Much of the continent is in the middle of a mouse plague of epic proportions, but there is one rodent Australian scientists are delighted to see alive. Gould's mouse (Pseudomys gouldii) was thought to have been extinct for around 150 years, but genetic analysis published in the Proceedings of the National Academies of Science shows it's still hanging on – albeit only on some small islands.
Although most of Australia's mammals are marsupials, rodents reached there six million years ago and carved out numerous niches without displacing many pouch-bearers. Recently, however, they have suffered even more heavily than the marsupials at the hands (and paws) of new arrivals, contributing to Australia's status as the world's worst site for mammal extinction.
Dr Emily Roycroft of the Australian National University was investigating the genetics of extinct native rodents when she hit on something quite unexpected. Museum specimens of Gould's mouse, collected in 1839 and thought to have gone extinct soon after, are actually the same species as the surviving Shark Bay mouse (P. fieldi), also known as the Djoongari.
"The resurrection of this species brings good news in the face of the disproportionally high rate of native rodent extinction, making up 41 per cent of Australian mammal extinction since European colonization in 1788," Roycroft said in a statement.
The Djoongari was once widespread across Western Australia and also found in the east. At one point it was reduced to a single island, but the Wildlife Conservancy has established reserve populations on several other islands off Western Australia in case of disaster. Roycroft told IFLScience the new populations are flourishing, but the mouses' lack of genetic diversity remains a threat to its survival.
Roycroft told IFLSceince that the project began with exploring genetic diversity from a different angle, among museum specimens of eight species collected in their last days. “We wanted to see if they collapsed to extinction directly as a result of European colonization or were already in decline,” she said.
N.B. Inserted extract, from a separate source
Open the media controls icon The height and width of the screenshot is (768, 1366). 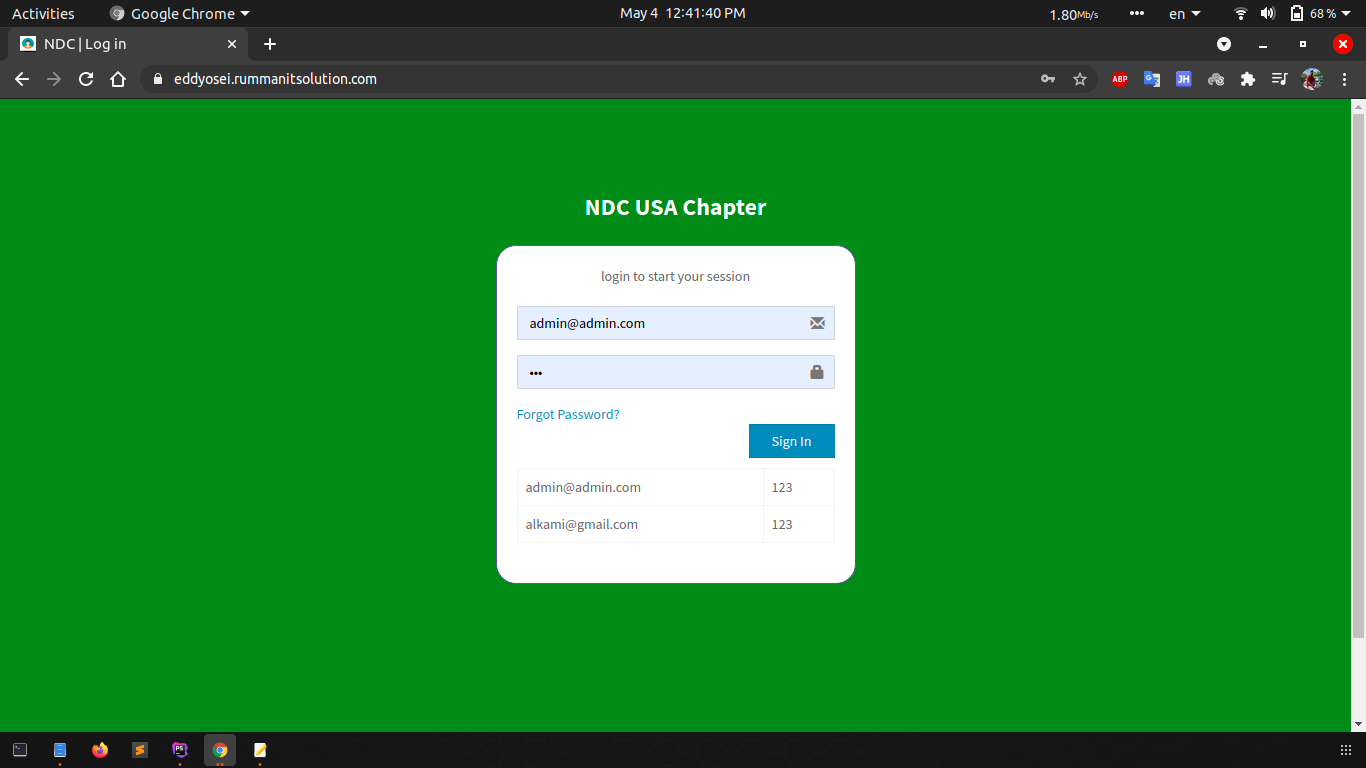point(1279,79)
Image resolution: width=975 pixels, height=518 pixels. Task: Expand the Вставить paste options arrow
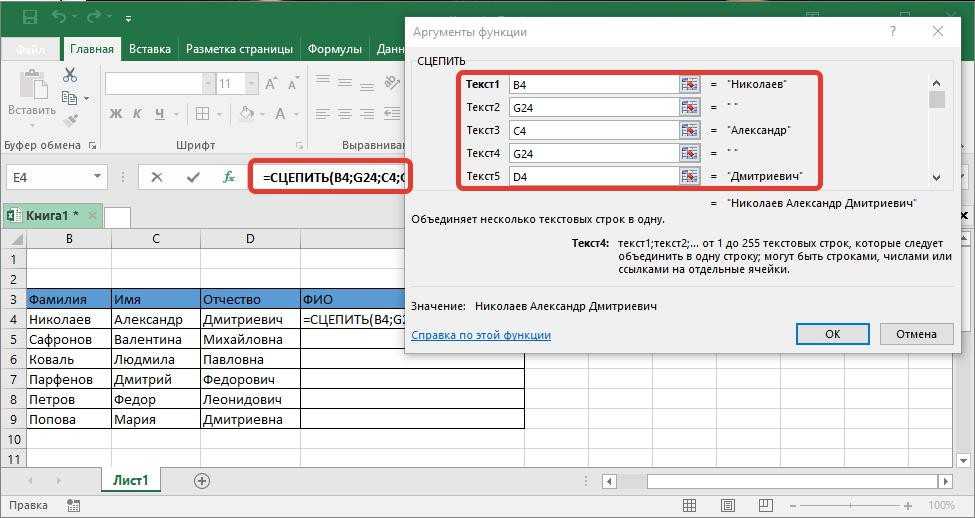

Roycroft attributes the idea many extinct species were in trouble before Europeans arrived to evidence from the thylacine, which had been wiped out on the mainland from competition with the dingo, and was genetically depleted in Tasmania.
However, Roycroft found, the same was not true for the native rodents, which were flourishing.
The paper reports the arrival of Europeans and their animals hit the larger rodents harder. Although the reasons for this are uncertain, Roycroft thinks feral cats and foxes may have preferentially targeted larger mice.
Although introduced species and habitat destruction were the main reasons for the native rodents' decline, many were killed deliberately as part of a bounty program. Roycroft says it is possible that had humans not deliberately driven so many to destruction, the natives might have prevented the house mouse from achieving the same dominance. Although its plagues could not have been prevented entirely, disasters like the one currently hitting the grain growers might have been mitigated, were it not for these historical mistakes.